◆ Task item
Each line from the first down to the one containing "Jostens (20, 1526)" should be returned exactly as it appears below.
════════════════
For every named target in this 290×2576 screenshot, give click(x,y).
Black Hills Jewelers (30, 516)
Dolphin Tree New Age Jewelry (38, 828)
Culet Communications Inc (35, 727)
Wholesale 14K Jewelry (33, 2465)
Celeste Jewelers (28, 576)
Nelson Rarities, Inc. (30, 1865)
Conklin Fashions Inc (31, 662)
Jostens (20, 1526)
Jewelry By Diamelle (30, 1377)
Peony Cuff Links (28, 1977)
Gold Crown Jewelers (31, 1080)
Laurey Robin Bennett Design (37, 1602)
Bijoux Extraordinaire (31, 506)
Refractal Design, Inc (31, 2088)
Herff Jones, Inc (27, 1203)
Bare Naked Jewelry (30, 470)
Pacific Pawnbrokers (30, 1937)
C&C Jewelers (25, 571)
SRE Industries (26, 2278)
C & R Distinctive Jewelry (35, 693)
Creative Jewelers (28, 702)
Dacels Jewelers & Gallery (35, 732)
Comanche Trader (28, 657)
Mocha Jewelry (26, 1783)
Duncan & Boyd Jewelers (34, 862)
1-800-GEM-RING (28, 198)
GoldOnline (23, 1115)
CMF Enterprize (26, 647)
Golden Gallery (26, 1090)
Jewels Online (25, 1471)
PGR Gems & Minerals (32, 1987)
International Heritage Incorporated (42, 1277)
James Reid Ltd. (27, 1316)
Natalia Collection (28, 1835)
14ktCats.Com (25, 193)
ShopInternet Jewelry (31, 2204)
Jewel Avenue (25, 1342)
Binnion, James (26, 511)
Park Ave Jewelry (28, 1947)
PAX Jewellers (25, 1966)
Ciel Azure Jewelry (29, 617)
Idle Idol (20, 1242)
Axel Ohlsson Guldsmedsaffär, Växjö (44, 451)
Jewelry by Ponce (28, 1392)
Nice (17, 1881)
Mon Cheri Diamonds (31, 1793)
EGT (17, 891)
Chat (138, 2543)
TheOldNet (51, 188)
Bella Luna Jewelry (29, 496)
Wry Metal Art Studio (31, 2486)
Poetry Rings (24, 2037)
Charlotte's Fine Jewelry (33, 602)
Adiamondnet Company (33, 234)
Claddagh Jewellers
════════════════
◆ Response area
For every named target in this 290×2576 screenshot, give click(x,y).
Black Hills Jewelers (30, 516)
Dolphin Tree New Age Jewelry (38, 828)
Culet Communications Inc (35, 727)
Wholesale 14K Jewelry (33, 2465)
Celeste Jewelers (28, 576)
Nelson Rarities, Inc. (30, 1865)
Conklin Fashions Inc (31, 662)
Jostens (20, 1526)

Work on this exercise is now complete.